В Багдаде беседовал путник с достославным шейхом Аухададдином Кирмани. Спросил его:
— Что творишь?
— Созерцаю месяц в тазу с водой!
Не в новинку был путнику темный язык арифов. Шейх подразумевал: созерцаю абсолютную, совершенную красоту истины в каждой капле воды, в любом комке земли. Отраженную красоту…
— Если не вскочил у тебя на шее чирей, подними голову! — молвил путник. — Погляди на небо, отчего ты не видишь месяца там?
Если не понял его Ибн-аль-Араби, не снес речей его Кирмани, то чего было ждать от других?! Наверное, где-то на свете есть тот, кто мог бы понять его, стать зеркалом его души. Может быть, даже в этом городе, стены которого стоят, как стояли до монголов. Немыслимо, чтобы мир был пуст. Доколе ему быть странником в этом мире, утенком, уплывшим от высидевшей его курицы и не нашедшим себе подобных. Неужто навсегда останется тайной для мира истина, проклевывающаяся в его сердце…
— Извольте!
Перед ним, держа в руках связанные арбузы, с которых еще стекали капли воды, стоял крестьянин, о существовании которого путник успел позабыть. Корзины на спине его осла, огромные, едва не волочащиеся по земле, были загружены доверху.
— Раздели со мной хлеб, добрый человек! — молвил путник, указывая на ячменные лепешки и флягу с вином.
Крестьянин не заставил себя упрашивать. Сел рядом с циновкой. Поджал под себя ногу, другую выставил коленом вперед, облокотился о нее, словно о стол.

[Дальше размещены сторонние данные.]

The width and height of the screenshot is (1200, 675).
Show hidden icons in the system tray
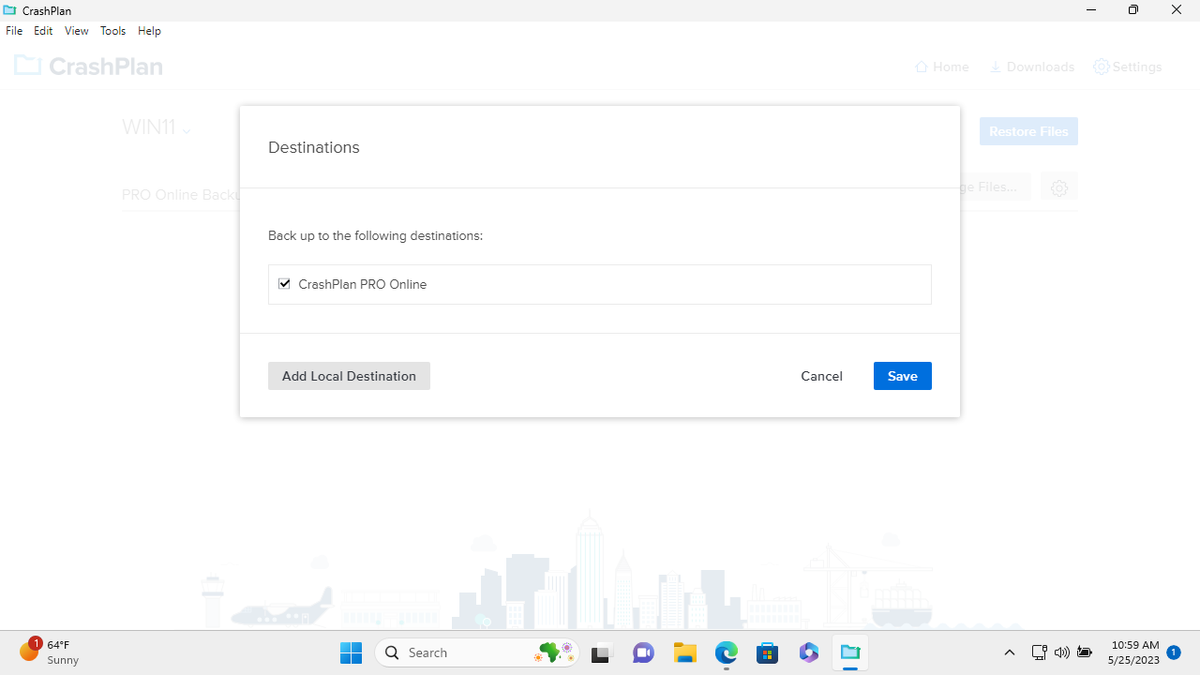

Бережно взял кусок разломленной лепешки. Подождал, пока путник откусит от своей. И застенчиво, но истово принялся жевать.
По тому, как он сел, как жевал — сперва за правой щекой, как выждал, чтобы не есть первому, путник опознал в нем оглана, младшего члена братства ахи, к которому принадлежал некогда сам.
Путник срезал с арбуза верхушку, словно тюбетею. Перевернул арбуз, одним взмахом ножа срезал другую верхушку. Точными ударами рассек арбуз и развалил его на циновке толстыми кроваво-красными ломтями.
Крестьянин вытащил из-за пояса плоский нож. («Правда! Палаш ахи!») Обтер его о шаровары, насек ломоть арбуза на доли и, подрезая их, по одной стал класть в рот, заедая хлебом.
Они трапезничали молча. Решив, что приличия соблюдены, крестьянин спросил:
— Вижу, господин издалека. Что слышно в мире?
— Не осталось в мире больше терпения, и похмелье превысило меру, — ответил путник. — Разве что у вас иначе! — Он обвел рукой долину.
— И у нас два года подряд был голод, — молвил крестьянин, не подымая на собеседника глаз, как того требовала вежливость. — В нашей деревне Кямил всего двенадцать душ осталось — остальные перемерли. На сей год лучше, бог милостив.